Your objective: In the entries below, find the line with "Inicio (548, 166)" and the line with "Unmanned (1297, 800)". Return those two lines and all lines between them, exactly.

Stored data entries
┄┄┄┄┄┄┄┄┄┄┄┄┄┄┄┄┄┄┄┄

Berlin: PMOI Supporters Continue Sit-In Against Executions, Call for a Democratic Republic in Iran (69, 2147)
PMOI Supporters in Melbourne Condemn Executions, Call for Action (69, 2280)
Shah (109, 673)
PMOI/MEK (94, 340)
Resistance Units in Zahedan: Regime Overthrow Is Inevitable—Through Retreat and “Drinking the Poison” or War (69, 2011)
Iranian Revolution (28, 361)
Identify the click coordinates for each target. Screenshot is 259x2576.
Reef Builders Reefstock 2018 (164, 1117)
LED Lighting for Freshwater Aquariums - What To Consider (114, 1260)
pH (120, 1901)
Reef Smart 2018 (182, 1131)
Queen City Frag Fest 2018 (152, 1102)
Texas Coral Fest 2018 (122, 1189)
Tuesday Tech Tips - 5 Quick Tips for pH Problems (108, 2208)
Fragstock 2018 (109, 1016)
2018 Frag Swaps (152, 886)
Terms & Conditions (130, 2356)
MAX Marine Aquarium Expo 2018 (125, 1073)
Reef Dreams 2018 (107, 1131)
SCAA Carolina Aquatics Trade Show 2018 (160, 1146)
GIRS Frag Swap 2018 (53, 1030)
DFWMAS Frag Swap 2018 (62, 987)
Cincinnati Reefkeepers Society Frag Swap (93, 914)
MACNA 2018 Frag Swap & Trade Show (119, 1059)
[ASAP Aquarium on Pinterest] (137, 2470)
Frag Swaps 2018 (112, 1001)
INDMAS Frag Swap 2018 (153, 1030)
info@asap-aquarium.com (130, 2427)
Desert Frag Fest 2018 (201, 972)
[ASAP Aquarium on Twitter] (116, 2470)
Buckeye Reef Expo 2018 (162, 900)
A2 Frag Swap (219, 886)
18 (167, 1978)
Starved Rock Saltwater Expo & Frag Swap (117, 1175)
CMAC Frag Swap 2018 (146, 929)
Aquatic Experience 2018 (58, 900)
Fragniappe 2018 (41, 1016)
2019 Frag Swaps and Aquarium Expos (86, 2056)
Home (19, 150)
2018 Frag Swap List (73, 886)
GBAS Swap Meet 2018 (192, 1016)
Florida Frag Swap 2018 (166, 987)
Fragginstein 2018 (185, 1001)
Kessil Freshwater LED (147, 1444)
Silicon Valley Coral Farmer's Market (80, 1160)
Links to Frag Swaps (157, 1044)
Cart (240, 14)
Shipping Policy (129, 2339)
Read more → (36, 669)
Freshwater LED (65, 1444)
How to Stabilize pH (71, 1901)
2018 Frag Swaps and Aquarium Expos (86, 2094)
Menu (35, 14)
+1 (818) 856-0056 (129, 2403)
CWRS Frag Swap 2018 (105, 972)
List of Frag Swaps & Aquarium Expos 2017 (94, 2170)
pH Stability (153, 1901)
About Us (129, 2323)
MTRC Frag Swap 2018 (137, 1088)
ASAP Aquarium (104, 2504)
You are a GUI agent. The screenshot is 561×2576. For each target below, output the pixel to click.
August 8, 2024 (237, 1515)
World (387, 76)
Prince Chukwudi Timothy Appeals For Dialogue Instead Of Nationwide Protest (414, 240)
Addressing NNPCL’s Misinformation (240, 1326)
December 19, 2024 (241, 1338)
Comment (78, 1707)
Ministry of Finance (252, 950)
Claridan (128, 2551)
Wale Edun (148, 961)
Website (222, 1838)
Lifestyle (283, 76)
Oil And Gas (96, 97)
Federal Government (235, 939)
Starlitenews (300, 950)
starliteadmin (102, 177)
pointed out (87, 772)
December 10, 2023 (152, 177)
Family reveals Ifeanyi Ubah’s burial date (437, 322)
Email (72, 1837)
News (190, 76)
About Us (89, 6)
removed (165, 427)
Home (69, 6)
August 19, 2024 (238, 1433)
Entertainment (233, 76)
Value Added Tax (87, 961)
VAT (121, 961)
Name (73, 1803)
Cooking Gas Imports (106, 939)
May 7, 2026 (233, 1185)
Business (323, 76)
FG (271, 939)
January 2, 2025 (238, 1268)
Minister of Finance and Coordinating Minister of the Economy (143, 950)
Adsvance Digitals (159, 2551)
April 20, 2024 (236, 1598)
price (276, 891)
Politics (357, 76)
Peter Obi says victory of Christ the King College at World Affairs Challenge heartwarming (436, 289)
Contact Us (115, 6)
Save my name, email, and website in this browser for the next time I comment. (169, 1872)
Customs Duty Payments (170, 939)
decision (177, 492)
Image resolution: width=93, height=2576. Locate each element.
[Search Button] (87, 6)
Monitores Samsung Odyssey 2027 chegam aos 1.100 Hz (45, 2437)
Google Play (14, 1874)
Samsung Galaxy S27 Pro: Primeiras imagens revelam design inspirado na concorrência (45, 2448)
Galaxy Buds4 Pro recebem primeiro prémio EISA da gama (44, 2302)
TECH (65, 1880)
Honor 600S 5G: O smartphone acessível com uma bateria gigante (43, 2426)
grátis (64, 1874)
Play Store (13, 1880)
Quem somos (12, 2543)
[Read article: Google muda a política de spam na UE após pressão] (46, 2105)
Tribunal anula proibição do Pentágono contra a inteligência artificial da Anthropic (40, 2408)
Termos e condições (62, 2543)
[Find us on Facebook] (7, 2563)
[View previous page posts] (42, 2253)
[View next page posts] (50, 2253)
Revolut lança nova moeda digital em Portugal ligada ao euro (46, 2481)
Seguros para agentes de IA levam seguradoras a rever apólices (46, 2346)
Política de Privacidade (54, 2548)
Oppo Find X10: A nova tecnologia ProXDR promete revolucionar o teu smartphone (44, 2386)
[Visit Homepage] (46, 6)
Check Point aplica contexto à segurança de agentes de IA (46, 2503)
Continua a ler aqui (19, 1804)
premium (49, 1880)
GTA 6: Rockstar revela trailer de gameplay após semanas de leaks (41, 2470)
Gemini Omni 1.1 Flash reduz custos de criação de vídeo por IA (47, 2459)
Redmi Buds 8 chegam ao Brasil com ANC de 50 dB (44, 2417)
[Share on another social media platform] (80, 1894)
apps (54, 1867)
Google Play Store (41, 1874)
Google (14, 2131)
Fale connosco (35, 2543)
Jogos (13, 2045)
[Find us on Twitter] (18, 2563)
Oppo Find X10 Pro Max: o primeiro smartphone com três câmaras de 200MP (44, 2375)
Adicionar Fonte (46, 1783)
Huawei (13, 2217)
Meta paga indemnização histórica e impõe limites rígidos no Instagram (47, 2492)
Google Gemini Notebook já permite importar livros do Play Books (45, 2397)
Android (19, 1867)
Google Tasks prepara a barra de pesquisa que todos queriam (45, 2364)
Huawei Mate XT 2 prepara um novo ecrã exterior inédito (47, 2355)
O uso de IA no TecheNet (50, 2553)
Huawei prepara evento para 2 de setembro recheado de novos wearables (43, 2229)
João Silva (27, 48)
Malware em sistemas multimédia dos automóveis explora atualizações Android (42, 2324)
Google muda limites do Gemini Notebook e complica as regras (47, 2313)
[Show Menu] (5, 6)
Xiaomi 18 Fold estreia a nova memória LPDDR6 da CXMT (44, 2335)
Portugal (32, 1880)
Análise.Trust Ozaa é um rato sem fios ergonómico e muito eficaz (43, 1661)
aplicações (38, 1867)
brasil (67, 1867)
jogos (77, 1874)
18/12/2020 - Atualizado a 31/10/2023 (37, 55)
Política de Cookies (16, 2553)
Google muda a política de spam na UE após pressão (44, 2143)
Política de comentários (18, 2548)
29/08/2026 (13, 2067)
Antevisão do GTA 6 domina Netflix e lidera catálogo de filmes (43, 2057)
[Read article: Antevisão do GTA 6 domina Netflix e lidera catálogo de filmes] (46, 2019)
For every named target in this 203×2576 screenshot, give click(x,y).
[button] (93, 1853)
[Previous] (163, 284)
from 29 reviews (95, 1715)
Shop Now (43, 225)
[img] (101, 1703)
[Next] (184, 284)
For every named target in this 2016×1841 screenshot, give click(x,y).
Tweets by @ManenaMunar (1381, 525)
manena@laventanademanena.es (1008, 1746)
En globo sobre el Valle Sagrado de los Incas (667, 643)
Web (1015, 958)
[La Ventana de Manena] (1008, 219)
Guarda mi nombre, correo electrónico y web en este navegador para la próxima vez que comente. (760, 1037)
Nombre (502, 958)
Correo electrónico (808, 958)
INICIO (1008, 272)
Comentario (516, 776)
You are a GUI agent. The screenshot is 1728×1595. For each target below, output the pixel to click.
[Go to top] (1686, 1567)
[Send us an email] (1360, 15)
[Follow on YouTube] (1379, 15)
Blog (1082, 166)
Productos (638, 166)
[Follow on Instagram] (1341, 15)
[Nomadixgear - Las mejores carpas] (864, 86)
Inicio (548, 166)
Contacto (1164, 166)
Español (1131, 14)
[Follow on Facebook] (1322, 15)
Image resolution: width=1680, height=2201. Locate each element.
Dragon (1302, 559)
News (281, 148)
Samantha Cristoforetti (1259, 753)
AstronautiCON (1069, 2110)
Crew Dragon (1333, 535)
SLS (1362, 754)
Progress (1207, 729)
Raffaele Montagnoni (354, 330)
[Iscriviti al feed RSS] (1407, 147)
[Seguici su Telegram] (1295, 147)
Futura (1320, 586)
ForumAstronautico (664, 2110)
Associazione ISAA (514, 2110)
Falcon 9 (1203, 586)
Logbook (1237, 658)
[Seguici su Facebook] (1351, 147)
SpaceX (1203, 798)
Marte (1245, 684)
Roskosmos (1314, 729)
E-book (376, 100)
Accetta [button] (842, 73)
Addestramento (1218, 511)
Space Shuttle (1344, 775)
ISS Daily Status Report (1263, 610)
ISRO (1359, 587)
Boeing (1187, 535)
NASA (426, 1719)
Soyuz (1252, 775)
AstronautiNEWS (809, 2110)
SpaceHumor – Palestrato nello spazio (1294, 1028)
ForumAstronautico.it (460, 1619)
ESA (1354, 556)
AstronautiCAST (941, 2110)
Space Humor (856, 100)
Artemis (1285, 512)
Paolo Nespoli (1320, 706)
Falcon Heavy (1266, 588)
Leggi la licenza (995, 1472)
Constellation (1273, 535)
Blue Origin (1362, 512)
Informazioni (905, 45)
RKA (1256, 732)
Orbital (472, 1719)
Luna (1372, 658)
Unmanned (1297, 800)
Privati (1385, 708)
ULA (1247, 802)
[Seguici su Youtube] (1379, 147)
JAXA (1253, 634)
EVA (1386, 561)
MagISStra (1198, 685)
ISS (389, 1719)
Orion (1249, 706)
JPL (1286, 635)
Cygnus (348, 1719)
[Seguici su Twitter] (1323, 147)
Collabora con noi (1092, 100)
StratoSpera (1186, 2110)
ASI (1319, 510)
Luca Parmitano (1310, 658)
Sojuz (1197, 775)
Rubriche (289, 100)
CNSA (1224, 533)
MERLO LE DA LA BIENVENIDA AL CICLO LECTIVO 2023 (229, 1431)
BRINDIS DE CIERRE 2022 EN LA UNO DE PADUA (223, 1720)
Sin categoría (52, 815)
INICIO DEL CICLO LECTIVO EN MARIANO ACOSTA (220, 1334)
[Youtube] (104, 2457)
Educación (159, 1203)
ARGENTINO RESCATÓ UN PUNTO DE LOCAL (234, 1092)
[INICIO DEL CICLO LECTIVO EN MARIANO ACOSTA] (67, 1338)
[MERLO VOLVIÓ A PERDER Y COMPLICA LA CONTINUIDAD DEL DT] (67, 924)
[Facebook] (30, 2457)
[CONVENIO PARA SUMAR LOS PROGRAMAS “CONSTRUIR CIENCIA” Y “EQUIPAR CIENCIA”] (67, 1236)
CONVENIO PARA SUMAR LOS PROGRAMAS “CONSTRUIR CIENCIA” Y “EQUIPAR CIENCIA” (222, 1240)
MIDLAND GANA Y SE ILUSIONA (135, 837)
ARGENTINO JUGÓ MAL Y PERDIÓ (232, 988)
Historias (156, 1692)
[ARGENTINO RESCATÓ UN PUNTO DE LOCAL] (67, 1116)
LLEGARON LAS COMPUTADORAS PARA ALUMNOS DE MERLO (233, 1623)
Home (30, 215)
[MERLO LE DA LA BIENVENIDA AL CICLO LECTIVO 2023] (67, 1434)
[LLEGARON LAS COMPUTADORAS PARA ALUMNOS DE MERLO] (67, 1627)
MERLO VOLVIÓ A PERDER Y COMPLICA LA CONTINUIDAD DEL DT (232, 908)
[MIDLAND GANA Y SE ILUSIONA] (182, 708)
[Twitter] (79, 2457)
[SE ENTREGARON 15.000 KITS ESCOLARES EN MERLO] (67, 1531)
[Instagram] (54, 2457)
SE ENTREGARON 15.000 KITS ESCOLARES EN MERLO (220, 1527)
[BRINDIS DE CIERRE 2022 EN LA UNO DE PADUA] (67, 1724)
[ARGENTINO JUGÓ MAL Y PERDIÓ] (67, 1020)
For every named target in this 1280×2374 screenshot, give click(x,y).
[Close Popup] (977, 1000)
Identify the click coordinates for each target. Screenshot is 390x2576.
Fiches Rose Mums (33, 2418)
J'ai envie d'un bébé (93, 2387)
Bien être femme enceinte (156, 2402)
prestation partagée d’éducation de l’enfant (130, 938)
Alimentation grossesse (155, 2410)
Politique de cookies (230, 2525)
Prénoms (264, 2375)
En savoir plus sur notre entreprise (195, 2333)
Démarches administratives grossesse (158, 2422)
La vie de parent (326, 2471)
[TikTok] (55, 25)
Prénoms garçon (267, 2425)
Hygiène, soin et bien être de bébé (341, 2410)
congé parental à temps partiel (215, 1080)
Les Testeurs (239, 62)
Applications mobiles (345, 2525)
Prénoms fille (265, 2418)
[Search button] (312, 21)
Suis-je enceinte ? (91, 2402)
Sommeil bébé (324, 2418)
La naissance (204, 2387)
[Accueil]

┄┄┄┄┄┄┄┄┄┄┄┄┄┄┄┄┄┄┄┄

Solution:
Inicio (548, 166)
Contacto (1164, 166)
Español (1131, 14)
[Follow on Facebook] (1322, 15)
Image resolution: width=1680, height=2201. Locate each element.
Dragon (1302, 559)
News (281, 148)
Samantha Cristoforetti (1259, 753)
AstronautiCON (1069, 2110)
Crew Dragon (1333, 535)
SLS (1362, 754)
Progress (1207, 729)
Raffaele Montagnoni (354, 330)
[Iscriviti al feed RSS] (1407, 147)
[Seguici su Telegram] (1295, 147)
Futura (1320, 586)
ForumAstronautico (664, 2110)
Associazione ISAA (514, 2110)
Falcon 9 (1203, 586)
Logbook (1237, 658)
[Seguici su Facebook] (1351, 147)
SpaceX (1203, 798)
Marte (1245, 684)
Roskosmos (1314, 729)
E-book (376, 100)
Accetta [button] (842, 73)
Addestramento (1218, 511)
Space Shuttle (1344, 775)
ISS Daily Status Report (1263, 610)
ISRO (1359, 587)
Boeing (1187, 535)
NASA (426, 1719)
Soyuz (1252, 775)
AstronautiNEWS (809, 2110)
SpaceHumor – Palestrato nello spazio (1294, 1028)
ForumAstronautico.it (460, 1619)
ESA (1354, 556)
AstronautiCAST (941, 2110)
Space Humor (856, 100)
Artemis (1285, 512)
Paolo Nespoli (1320, 706)
Falcon Heavy (1266, 588)
Leggi la licenza (995, 1472)
Constellation (1273, 535)
Blue Origin (1362, 512)
Informazioni (905, 45)
RKA (1256, 732)
Orbital (472, 1719)
Luna (1372, 658)
Unmanned (1297, 800)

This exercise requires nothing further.